Tennr、音声AIで患者紹介業務を自動化
2026年3月2日 (月)
- •Tennrが音声AIを統合し、日常的な診療電話や保険確認の自動化を実現
- •独自のRaeLMモデルを活用し、150の組織で月間1000万件の医療文書を処理
- •シリーズCで1億100万ドルを調達し、新たな経営陣のもとで事業規模を拡大
医療現場の「ブラックホール」とも称される、煩雑で断片的な患者紹介プロセスの解消にTennrが乗り出した。これまで、かかりつけ医と専門医の間で交わされる文書のやり取りは、多くの事務的な停滞を引き起こす要因となっていた。同社はプラットフォームに自動音声機能を直接組み込むことで、こうしたボトルネックを根本から解消しようとしている。

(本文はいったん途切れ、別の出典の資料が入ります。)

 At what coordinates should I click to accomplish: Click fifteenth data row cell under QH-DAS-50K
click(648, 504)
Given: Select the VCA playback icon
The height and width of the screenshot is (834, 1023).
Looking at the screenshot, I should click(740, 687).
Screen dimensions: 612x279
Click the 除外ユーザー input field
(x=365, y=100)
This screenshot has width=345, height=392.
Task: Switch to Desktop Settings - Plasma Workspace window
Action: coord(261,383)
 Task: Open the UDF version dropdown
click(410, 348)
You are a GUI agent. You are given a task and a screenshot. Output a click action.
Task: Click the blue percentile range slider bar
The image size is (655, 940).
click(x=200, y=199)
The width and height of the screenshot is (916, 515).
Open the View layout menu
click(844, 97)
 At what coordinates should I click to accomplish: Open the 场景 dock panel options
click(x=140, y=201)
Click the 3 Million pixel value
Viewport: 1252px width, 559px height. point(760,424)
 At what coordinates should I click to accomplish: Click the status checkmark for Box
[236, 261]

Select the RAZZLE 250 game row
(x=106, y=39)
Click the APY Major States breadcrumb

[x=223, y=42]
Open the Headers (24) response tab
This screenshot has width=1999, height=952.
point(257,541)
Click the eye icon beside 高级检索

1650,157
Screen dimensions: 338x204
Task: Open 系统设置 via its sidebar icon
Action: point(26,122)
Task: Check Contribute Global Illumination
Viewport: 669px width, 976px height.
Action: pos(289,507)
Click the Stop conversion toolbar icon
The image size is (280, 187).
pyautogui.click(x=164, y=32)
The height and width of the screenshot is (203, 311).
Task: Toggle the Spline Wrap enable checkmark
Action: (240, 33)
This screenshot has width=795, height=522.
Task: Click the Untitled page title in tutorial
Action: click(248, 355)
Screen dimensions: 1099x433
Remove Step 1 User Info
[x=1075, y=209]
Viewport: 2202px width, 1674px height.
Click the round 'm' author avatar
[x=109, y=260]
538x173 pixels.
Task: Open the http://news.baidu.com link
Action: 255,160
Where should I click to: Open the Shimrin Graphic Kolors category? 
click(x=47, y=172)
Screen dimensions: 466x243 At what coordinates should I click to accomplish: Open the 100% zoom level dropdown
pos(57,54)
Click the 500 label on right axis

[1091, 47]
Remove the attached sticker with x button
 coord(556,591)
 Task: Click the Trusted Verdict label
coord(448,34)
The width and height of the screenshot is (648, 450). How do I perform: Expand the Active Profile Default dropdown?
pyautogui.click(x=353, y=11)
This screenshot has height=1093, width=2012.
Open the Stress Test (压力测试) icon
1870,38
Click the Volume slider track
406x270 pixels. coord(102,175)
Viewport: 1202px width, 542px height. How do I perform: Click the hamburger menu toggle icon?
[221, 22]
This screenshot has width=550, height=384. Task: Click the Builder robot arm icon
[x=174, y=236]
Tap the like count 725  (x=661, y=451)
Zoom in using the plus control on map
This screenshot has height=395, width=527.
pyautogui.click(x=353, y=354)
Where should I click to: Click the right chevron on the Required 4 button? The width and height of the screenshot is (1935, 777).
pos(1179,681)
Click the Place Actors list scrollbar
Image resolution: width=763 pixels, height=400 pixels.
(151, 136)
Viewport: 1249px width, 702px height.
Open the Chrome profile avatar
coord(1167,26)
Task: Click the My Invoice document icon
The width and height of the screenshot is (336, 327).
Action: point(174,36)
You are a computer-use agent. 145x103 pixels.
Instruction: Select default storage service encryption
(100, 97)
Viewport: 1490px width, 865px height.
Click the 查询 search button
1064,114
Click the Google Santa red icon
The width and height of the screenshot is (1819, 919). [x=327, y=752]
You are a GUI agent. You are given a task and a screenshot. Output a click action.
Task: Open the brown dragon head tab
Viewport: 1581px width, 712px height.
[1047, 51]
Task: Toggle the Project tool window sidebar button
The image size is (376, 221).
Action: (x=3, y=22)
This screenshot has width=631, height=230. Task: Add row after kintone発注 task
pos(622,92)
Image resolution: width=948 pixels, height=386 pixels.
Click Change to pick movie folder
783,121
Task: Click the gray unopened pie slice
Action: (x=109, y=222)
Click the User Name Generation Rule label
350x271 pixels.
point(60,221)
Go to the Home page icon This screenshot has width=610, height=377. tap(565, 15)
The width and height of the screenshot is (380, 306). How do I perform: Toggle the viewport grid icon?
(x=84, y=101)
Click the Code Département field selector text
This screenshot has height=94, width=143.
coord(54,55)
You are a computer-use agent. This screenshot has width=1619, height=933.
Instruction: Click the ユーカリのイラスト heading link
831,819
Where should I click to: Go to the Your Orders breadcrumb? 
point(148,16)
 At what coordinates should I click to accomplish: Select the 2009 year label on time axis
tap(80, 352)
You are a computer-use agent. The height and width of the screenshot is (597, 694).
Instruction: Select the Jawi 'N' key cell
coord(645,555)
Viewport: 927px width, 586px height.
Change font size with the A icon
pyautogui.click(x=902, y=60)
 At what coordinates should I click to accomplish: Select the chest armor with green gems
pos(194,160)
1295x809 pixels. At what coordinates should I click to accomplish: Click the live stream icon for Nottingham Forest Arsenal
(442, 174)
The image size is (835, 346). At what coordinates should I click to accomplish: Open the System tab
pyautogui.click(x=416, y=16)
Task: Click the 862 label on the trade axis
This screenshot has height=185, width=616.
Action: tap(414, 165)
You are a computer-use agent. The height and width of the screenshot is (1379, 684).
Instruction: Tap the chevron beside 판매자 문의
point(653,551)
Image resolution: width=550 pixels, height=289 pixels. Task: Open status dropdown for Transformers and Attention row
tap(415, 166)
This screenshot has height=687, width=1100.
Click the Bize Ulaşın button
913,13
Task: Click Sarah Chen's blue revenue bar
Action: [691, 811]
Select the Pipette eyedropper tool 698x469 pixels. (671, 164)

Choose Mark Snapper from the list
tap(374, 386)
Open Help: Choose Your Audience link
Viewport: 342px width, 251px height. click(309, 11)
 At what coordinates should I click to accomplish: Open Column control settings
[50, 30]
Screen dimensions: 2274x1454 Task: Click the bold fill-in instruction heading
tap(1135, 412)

このシステムの中核を担うのが、医療分野に特化して設計された独自の視覚言語モデル「RaeLM」だ。乱雑なレイアウトの医療フォームに苦戦する一般的なモデルとは異なり、RaeLMは1億件を超える匿名化文書で学習されている。その結果、手書きの診療記録やファックス、複雑な保険書類の項目などを極めて高い精度で「読み取り」、即座に実用的なデジタルデータへと変換する能力を獲得した。
新たに導入された音声AI機能は、業務サイクルの完全自動化に向けた戦略的な一手といえる。単に不足している情報を特定するにとどまらず、システムが自律的に患者や保険会社へ電話をかけ、必要な情報を収集することが可能になった。同社のCEOを務めるトレイ・ホルターマン(Trey Holterman)は、音声技術の真の価値は既存のワークフローへの深い統合にあると指摘する。これにより、現場のスタッフは繰り返しの電話対応から解放され、より本質的な患者ケアに注力できるようになるのだ。